Gesetze: EG Art. 234; EG-Vertrag Art. 73b Abs. 1
Instanzenzug: (Verfahrensverlauf),
Gründe
1 Das Vorabentscheidungsersuchen betrifft die Auslegung von Artikel 73b Absatz 1 EG-Vertrag (jetzt Artikel 56 Absatz 1 EG).
2 Dieses Ersuchen ergeht im Rahmen eines Rechtsstreits von Herrn Kerckhaert und Frau Morres (im Folgenden: Eheleute Kerckhaert-Morres) gegen die Gewestelijke Directie Antwerpen I (im Folgenden: belgische Steuerbehörden) wegen deren Weigerung, ihnen den Pauschalanteil an ausländischer Steuer von 15 % anzurechnen, der in Artikel 19A Absatz 1 Unterabsatz 2 des zwischen Frankreich und Belgien am geschlossenen Abkommens zur Vermeidung der Doppelbesteuerung und zur Festlegung von Regeln über die gegenseitige Verwaltungs- und Rechtshilfe im Bereich der Einkommensteuer in der durch die am unterzeichnete Zusatzvereinbarung geänderten Fassung (im Folgenden: französisch-belgisches Abkommen) vorgesehen ist.
Das belgische Steuerrecht
Der Code des impôts sur les revenus (Einkommensteuergesetzbuch)

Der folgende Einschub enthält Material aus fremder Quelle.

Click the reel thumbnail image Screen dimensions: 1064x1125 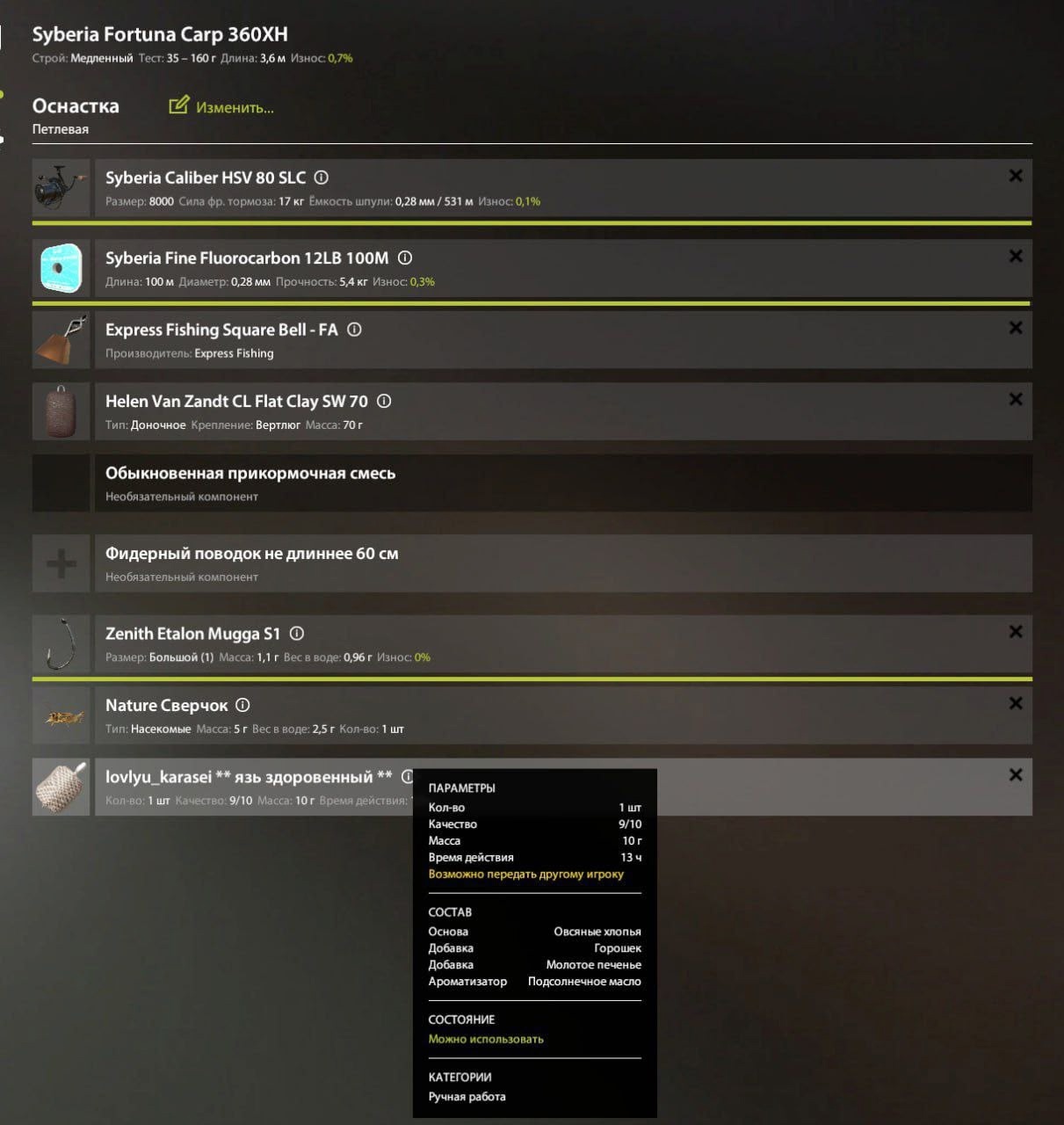click(x=61, y=188)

3 Nach Artikel 171 Absatz 3 des Einkommensteuergesetzbuchs (im Folgenden: Steuergesetzbuch) unterliegen Dividenden einem Steuersatz von 25 %.
4 Artikel 187 des Steuergesetzbuchs sah ursprünglich vor, dass für Einkünfte aus Aktien oder Anteilen und aus Investitionskapital, die im Ausland der Einkommensteuer, der Körperschaftsteuer oder der Steuer für Gebietsfremde unterlagen, die Steuer vorab um einen Pauschalanteil dieser ausländischen Steuer herabgesetzt wird.
5 Infolge von Gesetzesänderungen können natürliche Personen dieses Steuerguthaben nicht mehr beanspruchen, wenn sie Dividenden von in einem anderen Mitgliedstaat ansässigen Gesellschaften beziehen, die aus Einkünften stammen, die bereits in diesem Staat der Einkommensteuer unterlagen, so dass diese Einkünfte mit der in diesem Staat abgezogenen Quellensteuer und mit einem Steuersatz von 25 % nach Artikel 171 Absatz 3 des Steuergesetzbuchs belastet sind.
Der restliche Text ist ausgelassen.